AIM OF THE TASK
Only the lines that hold "agent" should be in the answer, each copied from the data below.

Saved entries:
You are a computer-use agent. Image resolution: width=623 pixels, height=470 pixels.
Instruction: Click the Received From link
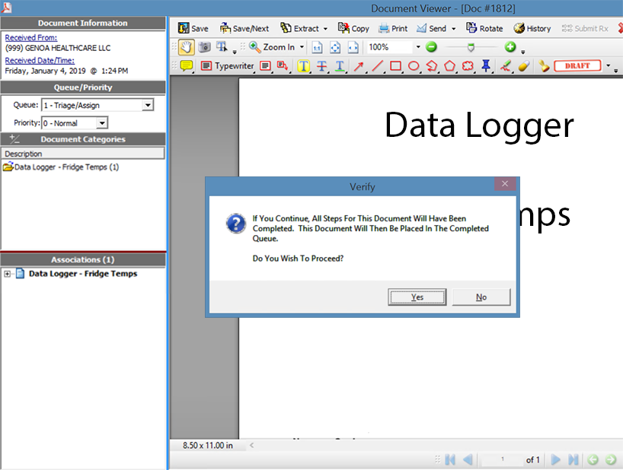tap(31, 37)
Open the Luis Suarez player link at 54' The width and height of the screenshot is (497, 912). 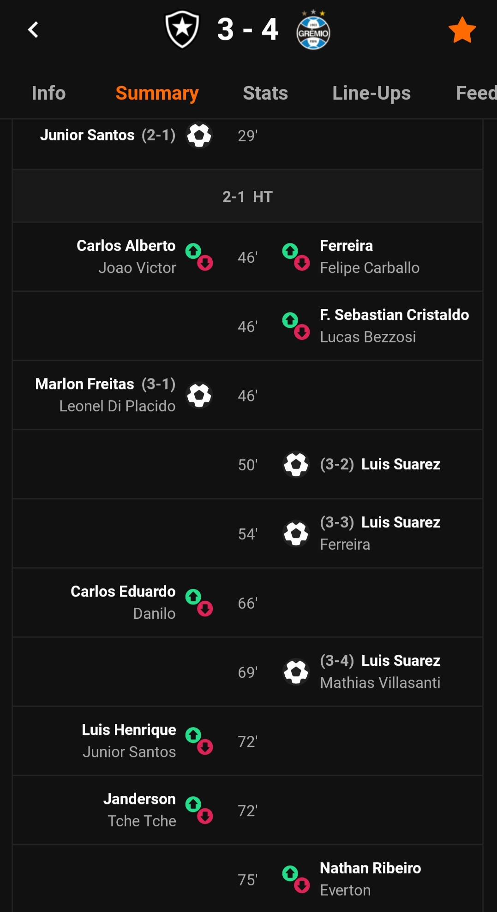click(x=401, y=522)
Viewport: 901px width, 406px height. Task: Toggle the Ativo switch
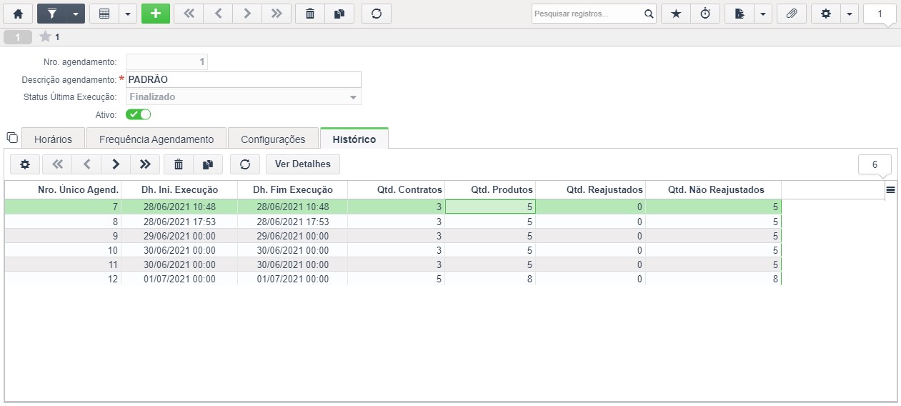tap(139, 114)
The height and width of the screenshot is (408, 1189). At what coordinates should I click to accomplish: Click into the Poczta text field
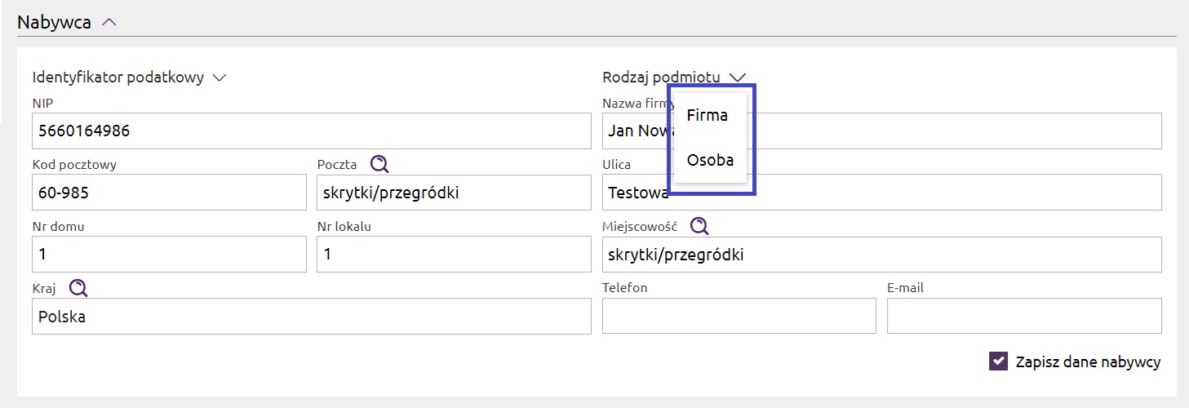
---
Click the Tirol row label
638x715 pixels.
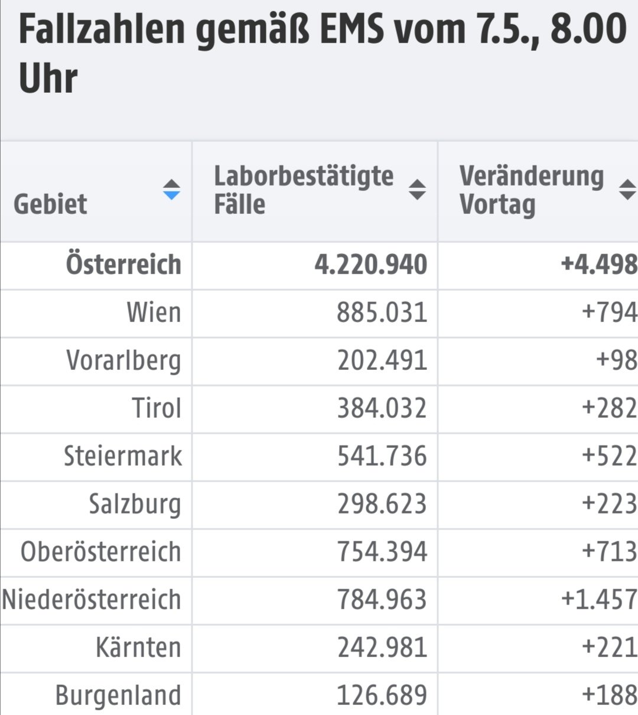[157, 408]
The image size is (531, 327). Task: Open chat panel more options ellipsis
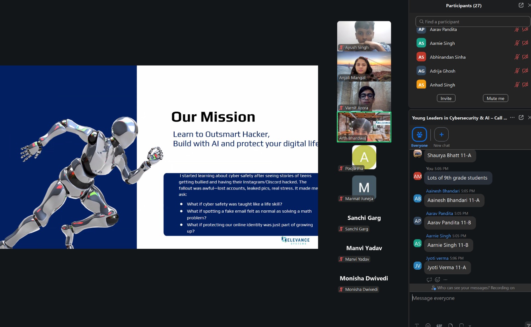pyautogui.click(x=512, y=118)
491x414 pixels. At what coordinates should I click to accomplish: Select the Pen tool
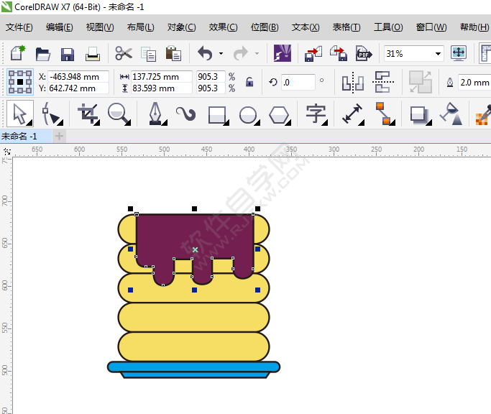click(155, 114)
==
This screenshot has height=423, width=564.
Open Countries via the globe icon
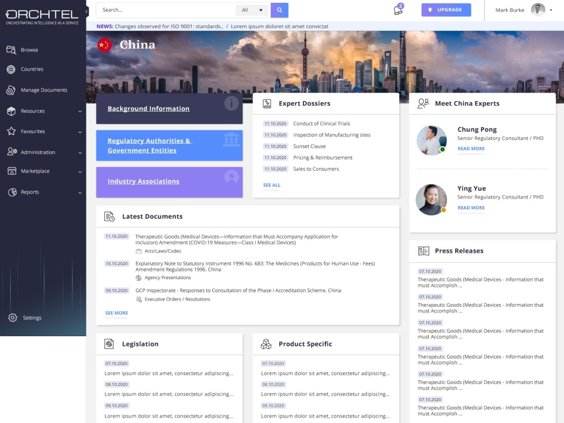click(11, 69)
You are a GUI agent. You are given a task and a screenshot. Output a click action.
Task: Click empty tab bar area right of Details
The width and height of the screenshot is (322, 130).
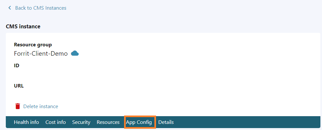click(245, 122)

TASK ANSWER
You are a computer-use agent. Image resolution: width=623 pixels, height=470 pixels.
You are a GUI agent. You are given a task and a screenshot. Output a click action.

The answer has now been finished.